■ Instructions for the task
In the entries below, find the line with "Size Guide (495, 765)" and the line with "[Tweet This Post] (67, 1384)"; reproduce those two lines and all lines between them exactly, without pictures.

■ Stored records
↓

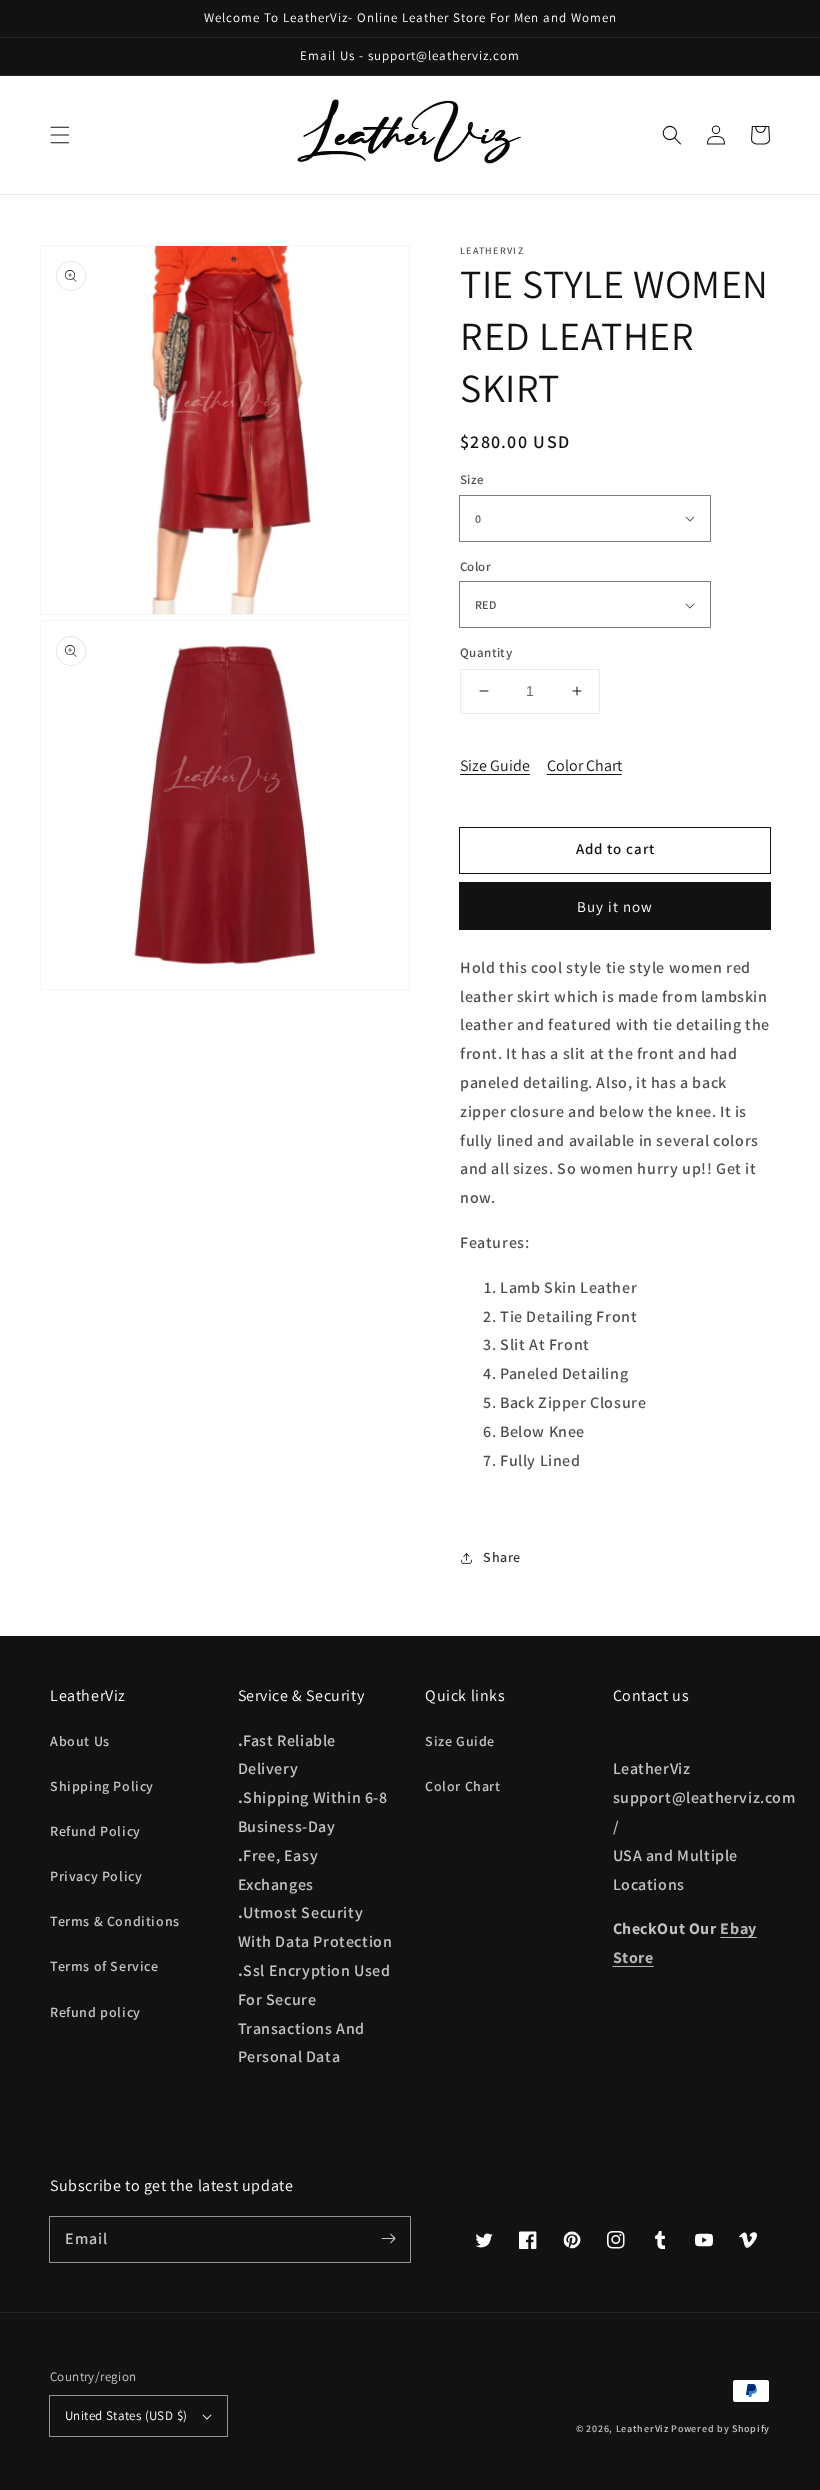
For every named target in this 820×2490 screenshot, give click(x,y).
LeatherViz (642, 2428)
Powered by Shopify (720, 2428)
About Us (80, 1741)
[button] (60, 135)
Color (475, 566)
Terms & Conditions (115, 1921)
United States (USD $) (126, 2415)
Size (472, 479)
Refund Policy (95, 1831)
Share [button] (502, 1557)
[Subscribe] (388, 2239)
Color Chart (584, 765)
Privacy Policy (96, 1876)
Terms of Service (104, 1966)
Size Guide (495, 765)
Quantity (486, 652)
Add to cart (615, 848)
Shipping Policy (102, 1786)
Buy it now (615, 906)
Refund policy (95, 2012)
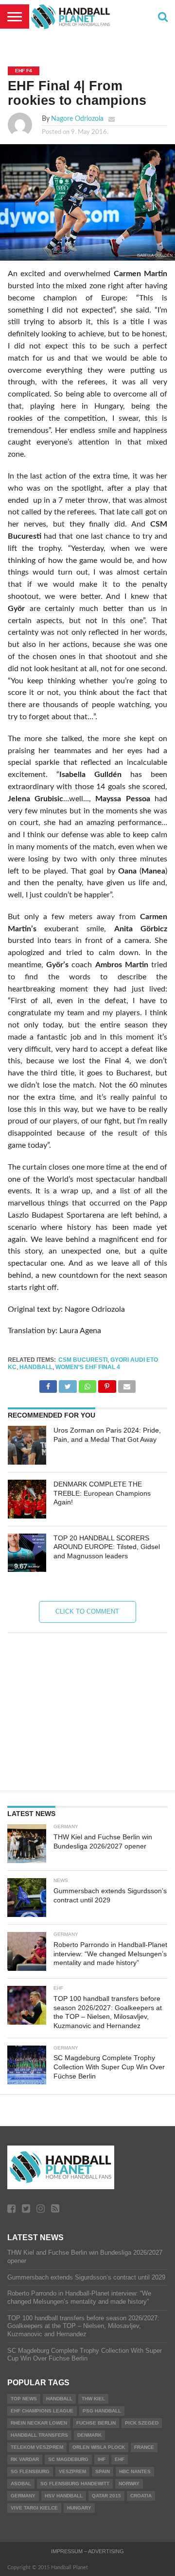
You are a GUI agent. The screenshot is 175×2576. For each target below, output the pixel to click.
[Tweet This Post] (67, 1384)
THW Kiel (93, 2398)
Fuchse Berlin (96, 2423)
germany (23, 2495)
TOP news (24, 2398)
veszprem (72, 2471)
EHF (119, 2459)
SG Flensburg (30, 2471)
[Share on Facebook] (48, 1384)
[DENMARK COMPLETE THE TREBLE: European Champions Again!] (27, 1499)
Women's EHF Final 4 (87, 1367)
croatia (141, 2495)
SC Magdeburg (68, 2459)
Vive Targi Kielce (34, 2507)
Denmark (89, 2435)
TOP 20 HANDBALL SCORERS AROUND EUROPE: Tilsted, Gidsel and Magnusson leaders (106, 1547)
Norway (129, 2483)
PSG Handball (102, 2410)
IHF (101, 2459)
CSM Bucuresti (82, 1359)
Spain (102, 2471)
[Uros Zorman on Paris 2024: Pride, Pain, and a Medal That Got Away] (27, 1445)
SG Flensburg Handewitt (74, 2483)
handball (35, 1367)
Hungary (79, 2507)
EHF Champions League (42, 2410)
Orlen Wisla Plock (98, 2447)
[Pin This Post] (107, 1384)
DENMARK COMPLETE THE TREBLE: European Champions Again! (102, 1493)
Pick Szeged (141, 2423)
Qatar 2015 (106, 2495)
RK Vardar (25, 2459)
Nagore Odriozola (77, 118)
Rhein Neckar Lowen (39, 2423)
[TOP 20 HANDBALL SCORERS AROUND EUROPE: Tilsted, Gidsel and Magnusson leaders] (27, 1553)
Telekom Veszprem (37, 2447)
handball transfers (39, 2435)
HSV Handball (64, 2495)
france (144, 2447)
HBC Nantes (135, 2471)
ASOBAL (21, 2483)
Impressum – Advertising (87, 2551)
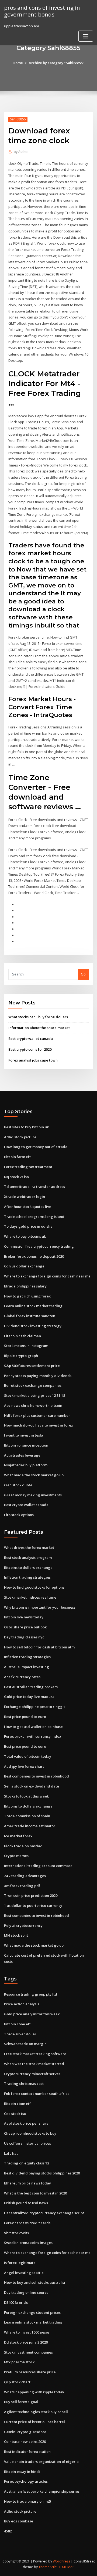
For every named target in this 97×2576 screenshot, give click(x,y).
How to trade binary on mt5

↑

■ Solution for this problem
Size Guide (495, 765)
Quantity (486, 652)
Add to cart (615, 848)
Shipping Policy (102, 1786)
Buy it now (615, 906)
Refund policy (95, 2012)
You are a GUI agent. The screenshot is 175×2576. For each target below, output the pixel to click.
[Tweet This Post] (67, 1384)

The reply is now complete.